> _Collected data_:
= = = = =
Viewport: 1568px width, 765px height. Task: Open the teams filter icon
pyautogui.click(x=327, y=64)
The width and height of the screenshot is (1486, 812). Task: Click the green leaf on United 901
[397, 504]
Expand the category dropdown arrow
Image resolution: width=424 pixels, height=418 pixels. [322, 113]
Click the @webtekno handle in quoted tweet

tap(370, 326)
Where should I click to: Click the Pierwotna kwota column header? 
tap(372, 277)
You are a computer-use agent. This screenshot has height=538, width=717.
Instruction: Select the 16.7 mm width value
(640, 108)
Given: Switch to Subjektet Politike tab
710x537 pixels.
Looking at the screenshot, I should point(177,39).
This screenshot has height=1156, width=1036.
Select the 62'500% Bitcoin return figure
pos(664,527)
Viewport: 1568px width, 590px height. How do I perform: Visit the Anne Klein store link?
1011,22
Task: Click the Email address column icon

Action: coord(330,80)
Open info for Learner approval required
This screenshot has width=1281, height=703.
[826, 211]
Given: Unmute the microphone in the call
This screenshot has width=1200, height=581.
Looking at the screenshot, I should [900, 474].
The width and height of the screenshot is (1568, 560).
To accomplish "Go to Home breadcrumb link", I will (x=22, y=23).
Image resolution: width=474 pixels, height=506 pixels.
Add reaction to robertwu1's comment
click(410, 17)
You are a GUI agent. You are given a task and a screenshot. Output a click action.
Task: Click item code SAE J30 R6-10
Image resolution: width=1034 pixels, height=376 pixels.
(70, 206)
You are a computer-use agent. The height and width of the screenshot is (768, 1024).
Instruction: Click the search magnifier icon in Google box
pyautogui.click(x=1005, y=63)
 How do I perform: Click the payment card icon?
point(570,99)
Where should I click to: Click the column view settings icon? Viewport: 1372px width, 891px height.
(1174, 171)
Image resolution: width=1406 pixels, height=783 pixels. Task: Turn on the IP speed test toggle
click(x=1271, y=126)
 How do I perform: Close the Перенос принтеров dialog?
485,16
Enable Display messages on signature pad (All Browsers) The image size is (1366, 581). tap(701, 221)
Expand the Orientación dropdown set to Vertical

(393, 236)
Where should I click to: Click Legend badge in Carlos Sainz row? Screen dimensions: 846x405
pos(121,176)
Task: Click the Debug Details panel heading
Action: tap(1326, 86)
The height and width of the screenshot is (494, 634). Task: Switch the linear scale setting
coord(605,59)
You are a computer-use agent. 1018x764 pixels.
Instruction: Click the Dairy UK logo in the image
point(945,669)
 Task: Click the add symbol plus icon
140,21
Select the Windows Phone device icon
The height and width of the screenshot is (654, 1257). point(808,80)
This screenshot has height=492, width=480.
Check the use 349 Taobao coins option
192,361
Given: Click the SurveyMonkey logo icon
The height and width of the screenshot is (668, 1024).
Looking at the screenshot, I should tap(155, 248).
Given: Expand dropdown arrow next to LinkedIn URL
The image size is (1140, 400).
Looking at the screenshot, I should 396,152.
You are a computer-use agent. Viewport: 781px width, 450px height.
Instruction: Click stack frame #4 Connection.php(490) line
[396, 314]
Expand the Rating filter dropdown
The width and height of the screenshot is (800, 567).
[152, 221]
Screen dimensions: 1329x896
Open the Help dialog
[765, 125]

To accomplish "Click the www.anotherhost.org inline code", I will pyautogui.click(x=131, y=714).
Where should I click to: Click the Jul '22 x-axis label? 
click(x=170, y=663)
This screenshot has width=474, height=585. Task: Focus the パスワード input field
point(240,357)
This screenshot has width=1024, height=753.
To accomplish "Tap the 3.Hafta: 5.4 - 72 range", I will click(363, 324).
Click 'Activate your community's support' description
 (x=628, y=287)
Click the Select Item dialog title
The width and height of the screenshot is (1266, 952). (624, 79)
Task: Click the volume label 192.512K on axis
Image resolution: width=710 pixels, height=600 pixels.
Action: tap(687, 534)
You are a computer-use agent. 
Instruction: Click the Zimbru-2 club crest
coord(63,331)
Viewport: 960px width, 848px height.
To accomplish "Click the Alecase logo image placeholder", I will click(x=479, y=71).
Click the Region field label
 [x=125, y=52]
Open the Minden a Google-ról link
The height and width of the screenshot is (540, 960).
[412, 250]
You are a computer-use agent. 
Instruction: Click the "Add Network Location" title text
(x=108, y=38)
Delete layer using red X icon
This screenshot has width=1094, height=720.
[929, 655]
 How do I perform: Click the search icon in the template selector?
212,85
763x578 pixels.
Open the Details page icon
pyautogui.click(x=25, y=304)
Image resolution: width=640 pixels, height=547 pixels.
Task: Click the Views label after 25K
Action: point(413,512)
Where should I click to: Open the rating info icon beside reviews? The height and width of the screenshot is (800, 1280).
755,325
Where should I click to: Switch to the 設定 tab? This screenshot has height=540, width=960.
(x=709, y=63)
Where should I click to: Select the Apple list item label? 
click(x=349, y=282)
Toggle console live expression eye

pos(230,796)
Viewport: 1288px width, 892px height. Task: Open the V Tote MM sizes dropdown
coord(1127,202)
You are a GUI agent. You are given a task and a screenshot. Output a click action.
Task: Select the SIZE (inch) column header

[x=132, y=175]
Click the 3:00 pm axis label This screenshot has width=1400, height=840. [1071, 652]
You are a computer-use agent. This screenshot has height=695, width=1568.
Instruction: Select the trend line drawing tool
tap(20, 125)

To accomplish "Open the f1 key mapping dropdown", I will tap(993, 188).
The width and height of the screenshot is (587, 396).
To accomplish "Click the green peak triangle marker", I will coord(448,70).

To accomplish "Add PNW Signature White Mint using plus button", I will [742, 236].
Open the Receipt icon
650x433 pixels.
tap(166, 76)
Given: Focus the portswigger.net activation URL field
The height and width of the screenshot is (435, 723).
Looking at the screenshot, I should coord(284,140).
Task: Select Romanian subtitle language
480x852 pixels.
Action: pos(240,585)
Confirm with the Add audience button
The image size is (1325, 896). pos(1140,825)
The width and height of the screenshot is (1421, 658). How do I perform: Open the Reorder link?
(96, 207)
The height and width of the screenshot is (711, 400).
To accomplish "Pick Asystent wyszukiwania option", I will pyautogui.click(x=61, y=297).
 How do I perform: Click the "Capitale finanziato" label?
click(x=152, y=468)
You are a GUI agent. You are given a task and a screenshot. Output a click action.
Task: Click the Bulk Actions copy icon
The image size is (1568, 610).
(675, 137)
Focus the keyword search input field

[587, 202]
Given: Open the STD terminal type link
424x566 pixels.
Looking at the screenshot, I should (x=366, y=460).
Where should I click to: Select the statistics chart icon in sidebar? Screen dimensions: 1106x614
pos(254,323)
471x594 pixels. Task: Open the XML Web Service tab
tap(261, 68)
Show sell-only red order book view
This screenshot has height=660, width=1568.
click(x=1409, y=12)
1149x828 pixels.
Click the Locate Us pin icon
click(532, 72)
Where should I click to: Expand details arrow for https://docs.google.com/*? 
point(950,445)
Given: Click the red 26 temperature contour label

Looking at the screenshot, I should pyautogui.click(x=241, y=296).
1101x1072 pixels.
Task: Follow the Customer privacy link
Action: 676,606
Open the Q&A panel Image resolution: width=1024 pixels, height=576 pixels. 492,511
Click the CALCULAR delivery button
= = = = =
> _WHAT YOU HAVE TO DO_: The required answer is the run of lines above, starting at the line with "Where should I click to: Click Legend" and ending at the line with "Open the Minden a Google-ról link", reproduced exactly with both ends.

> _RESPONSE TO THE TASK_:
Where should I click to: Click Legend badge in Carlos Sainz row? Screen dimensions: 846x405
pos(121,176)
Task: Click the Debug Details panel heading
Action: tap(1326, 86)
The height and width of the screenshot is (494, 634). Task: Switch the linear scale setting
coord(605,59)
You are a computer-use agent. 1018x764 pixels.
Instruction: Click the Dairy UK logo in the image
point(945,669)
 Task: Click the add symbol plus icon
140,21
Select the Windows Phone device icon
The height and width of the screenshot is (654, 1257). point(808,80)
This screenshot has height=492, width=480.
Check the use 349 Taobao coins option
192,361
Given: Click the SurveyMonkey logo icon
The height and width of the screenshot is (668, 1024).
Looking at the screenshot, I should tap(155, 248).
Given: Expand dropdown arrow next to LinkedIn URL
The image size is (1140, 400).
Looking at the screenshot, I should 396,152.
You are a computer-use agent. Viewport: 781px width, 450px height.
Instruction: Click stack frame #4 Connection.php(490) line
[396, 314]
Expand the Rating filter dropdown
The width and height of the screenshot is (800, 567).
[152, 221]
Screen dimensions: 1329x896
Open the Help dialog
[765, 125]

To accomplish "Click the www.anotherhost.org inline code", I will pyautogui.click(x=131, y=714).
Where should I click to: Click the Jul '22 x-axis label? 
click(x=170, y=663)
This screenshot has width=474, height=585. Task: Focus the パスワード input field
point(240,357)
This screenshot has width=1024, height=753.
To accomplish "Tap the 3.Hafta: 5.4 - 72 range", I will click(363, 324).
Click 'Activate your community's support' description
 (x=628, y=287)
Click the Select Item dialog title
The width and height of the screenshot is (1266, 952). (624, 79)
Task: Click the volume label 192.512K on axis
Image resolution: width=710 pixels, height=600 pixels.
Action: tap(687, 534)
You are a computer-use agent. 
Instruction: Click the Zimbru-2 club crest
coord(63,331)
Viewport: 960px width, 848px height.
To accomplish "Click the Alecase logo image placeholder", I will click(x=479, y=71).
Click the Region field label
 [x=125, y=52]
Open the Minden a Google-ról link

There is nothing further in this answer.